### What is being asked
In the passage on living among Japanese people, what is named as the easiest way to shock a Japanese person into a smile?

━━━━━ Text passage

F. Learn Japanese – The easiest way to shock a Japanese person into a smile is by showing adeptness in the language: writing a kanji, busting out a sentence with such perfect pronunciation that they thought it was a native speaker, borrowing a manga from the school library, or chatting with a preschooler about favorite animals. There are a lot of reasons to learn a language, but if nothing else, learn it because it really shows the people love.
G. Find the tasks that no one is doing that need to be done – pick up trash that drifted into the river, shovel snow that no one else has the time to shovel, or pick up the balls flying around the gym at table tennis practice. These are among the activities that everyone acknowledges must be completed but which the Japanese people sometimes don’t get around to doing. Because they speak this language of service so fluently, some of your biggest accolades will come if you find the rare way to literally out serve the Japanese.
If you are someone who speaks the language of service fluently, great, you fit right in here. Keep serving, even if told by Japanese people to stand by while they do the work. For the most part they are being polite. Assuming you have enough of a comprehension of what is going on to be able to execute the task well, dive in and serve, serve, serve.
If you are someone who understands the language of service fluently, great! You will feel loved here! What the rest of us need you to do is translate for us sometimes. For those who don’t yet understand this language well, we can feel stifled by the service. We don’t always register the love and instead feel as if our autonomy has been ripped away. Help us see the service for what it is: an expression of love by the Japanese people in the best way they know how.

━━━━━━━━━━
━━━━━ Provided data

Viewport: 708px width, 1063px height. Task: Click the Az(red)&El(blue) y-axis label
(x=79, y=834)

━━━━━━━━━━
━━━━━ Provided data

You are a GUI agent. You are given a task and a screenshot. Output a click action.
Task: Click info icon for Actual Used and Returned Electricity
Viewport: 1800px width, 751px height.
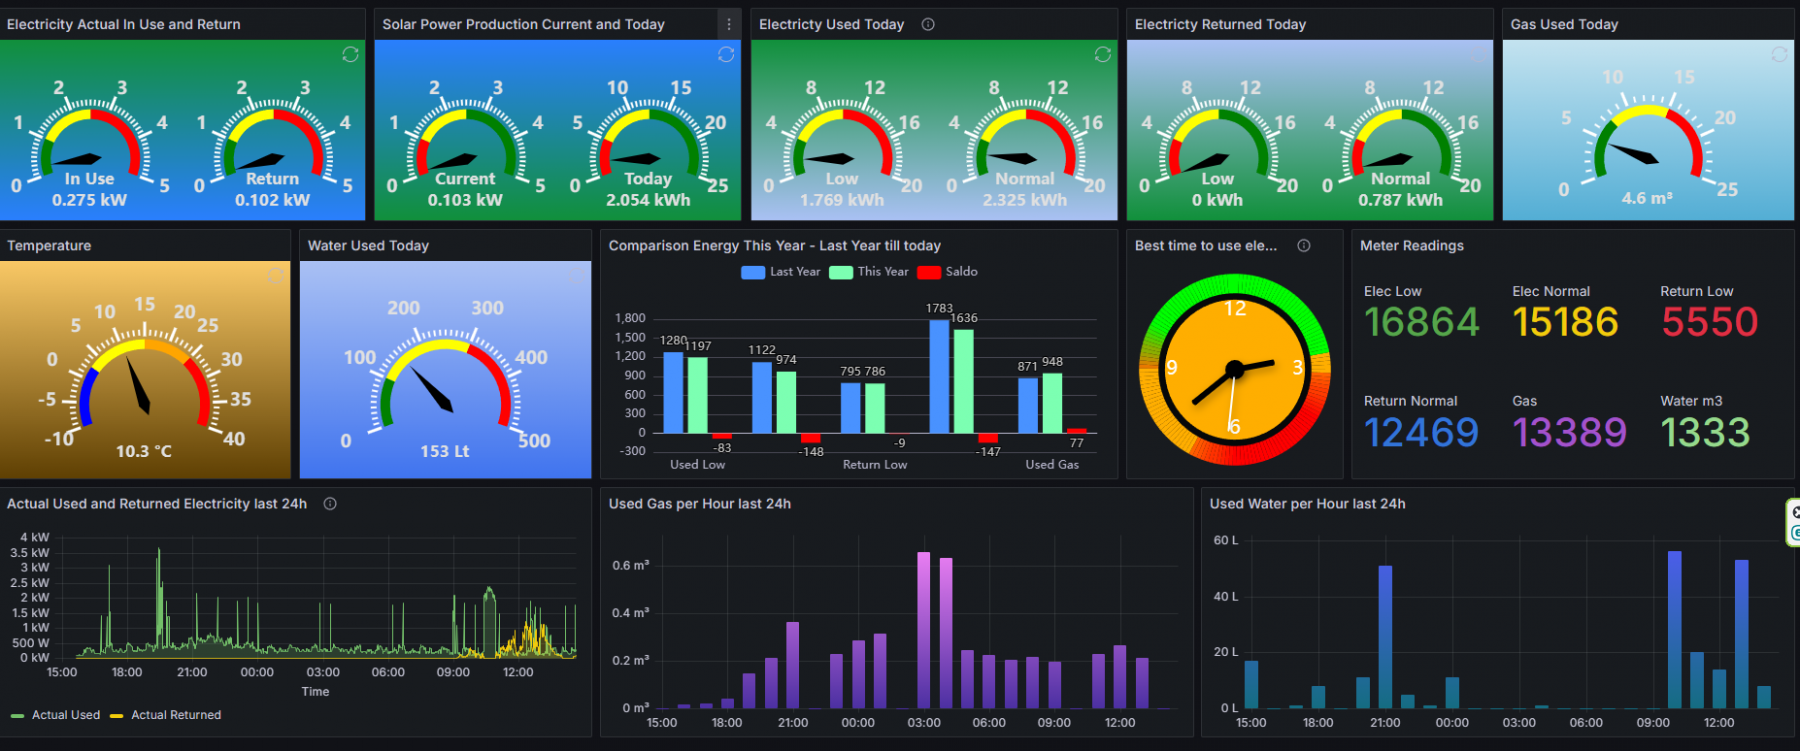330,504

━━━━━━━━━━

### Response to the exercise
Showing adeptness in the Japanese language.